_GOAL:_ Copy verbatim every line of the entries from the one containing "Screen dimensions: 1581x1581" through the last line of the entries, both ends inclusive.

'''

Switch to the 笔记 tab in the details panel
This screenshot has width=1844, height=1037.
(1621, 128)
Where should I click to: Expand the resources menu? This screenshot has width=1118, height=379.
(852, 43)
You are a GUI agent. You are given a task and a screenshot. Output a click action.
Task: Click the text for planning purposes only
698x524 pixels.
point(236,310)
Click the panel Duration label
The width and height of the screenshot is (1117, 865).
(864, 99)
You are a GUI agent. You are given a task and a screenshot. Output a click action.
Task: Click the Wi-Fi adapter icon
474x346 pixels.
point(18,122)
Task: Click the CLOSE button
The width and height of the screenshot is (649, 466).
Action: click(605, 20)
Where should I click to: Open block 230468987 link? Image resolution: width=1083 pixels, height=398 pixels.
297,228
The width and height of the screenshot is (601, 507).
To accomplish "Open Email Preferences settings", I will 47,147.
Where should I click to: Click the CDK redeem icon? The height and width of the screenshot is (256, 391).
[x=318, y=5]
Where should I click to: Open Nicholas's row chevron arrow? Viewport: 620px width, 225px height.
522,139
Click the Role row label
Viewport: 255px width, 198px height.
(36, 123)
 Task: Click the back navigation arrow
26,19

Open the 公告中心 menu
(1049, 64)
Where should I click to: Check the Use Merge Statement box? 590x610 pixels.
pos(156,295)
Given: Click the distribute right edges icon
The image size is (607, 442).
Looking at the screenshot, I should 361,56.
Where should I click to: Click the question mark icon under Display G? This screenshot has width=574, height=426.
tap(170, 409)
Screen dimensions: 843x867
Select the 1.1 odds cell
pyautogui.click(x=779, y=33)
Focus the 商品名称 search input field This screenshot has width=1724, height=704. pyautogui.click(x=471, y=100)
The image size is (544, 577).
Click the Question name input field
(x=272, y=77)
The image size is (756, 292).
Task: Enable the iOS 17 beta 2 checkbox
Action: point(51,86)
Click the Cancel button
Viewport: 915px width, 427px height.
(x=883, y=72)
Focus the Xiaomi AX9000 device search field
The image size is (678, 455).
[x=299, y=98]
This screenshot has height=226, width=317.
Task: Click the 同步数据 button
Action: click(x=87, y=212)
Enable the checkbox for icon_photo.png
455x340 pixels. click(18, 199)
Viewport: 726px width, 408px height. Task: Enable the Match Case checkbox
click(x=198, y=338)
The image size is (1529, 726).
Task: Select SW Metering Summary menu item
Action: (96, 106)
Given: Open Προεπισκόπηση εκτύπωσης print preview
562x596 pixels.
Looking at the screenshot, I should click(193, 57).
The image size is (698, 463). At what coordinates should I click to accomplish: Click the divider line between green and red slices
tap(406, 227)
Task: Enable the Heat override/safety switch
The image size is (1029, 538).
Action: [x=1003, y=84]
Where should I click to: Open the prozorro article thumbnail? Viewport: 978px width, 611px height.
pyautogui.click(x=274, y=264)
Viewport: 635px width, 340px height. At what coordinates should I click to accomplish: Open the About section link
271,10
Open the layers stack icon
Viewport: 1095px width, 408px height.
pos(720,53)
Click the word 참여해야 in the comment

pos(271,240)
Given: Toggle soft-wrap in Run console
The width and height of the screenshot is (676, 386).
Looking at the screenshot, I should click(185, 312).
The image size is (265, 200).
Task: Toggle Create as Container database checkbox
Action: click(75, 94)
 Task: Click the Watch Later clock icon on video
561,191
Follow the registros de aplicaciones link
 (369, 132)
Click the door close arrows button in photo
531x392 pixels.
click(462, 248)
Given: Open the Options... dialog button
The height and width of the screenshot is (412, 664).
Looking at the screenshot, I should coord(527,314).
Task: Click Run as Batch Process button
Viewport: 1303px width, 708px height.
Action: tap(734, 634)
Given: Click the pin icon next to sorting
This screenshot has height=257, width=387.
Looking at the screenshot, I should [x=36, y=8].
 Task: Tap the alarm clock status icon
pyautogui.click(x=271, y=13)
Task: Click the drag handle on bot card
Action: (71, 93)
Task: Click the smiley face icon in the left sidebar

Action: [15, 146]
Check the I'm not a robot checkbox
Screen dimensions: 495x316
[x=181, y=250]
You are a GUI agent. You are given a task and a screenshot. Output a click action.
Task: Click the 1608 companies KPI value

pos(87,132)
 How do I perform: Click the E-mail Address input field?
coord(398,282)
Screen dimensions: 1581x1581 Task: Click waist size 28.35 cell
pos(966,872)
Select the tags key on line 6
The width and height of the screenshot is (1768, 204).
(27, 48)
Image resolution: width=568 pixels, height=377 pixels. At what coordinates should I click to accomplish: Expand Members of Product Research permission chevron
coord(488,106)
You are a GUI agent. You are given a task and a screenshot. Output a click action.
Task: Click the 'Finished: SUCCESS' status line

'''

_ANSWER TO THIS TASK:_
Screen dimensions: 1581x1581 Task: Click waist size 28.35 cell
pos(966,872)
Select the tags key on line 6
The width and height of the screenshot is (1768, 204).
(27, 48)
Image resolution: width=568 pixels, height=377 pixels. At what coordinates should I click to accomplish: Expand Members of Product Research permission chevron
coord(488,106)
You are a GUI agent. You are given a task and a screenshot. Output a click action.
Task: Click the 'Finished: SUCCESS' status line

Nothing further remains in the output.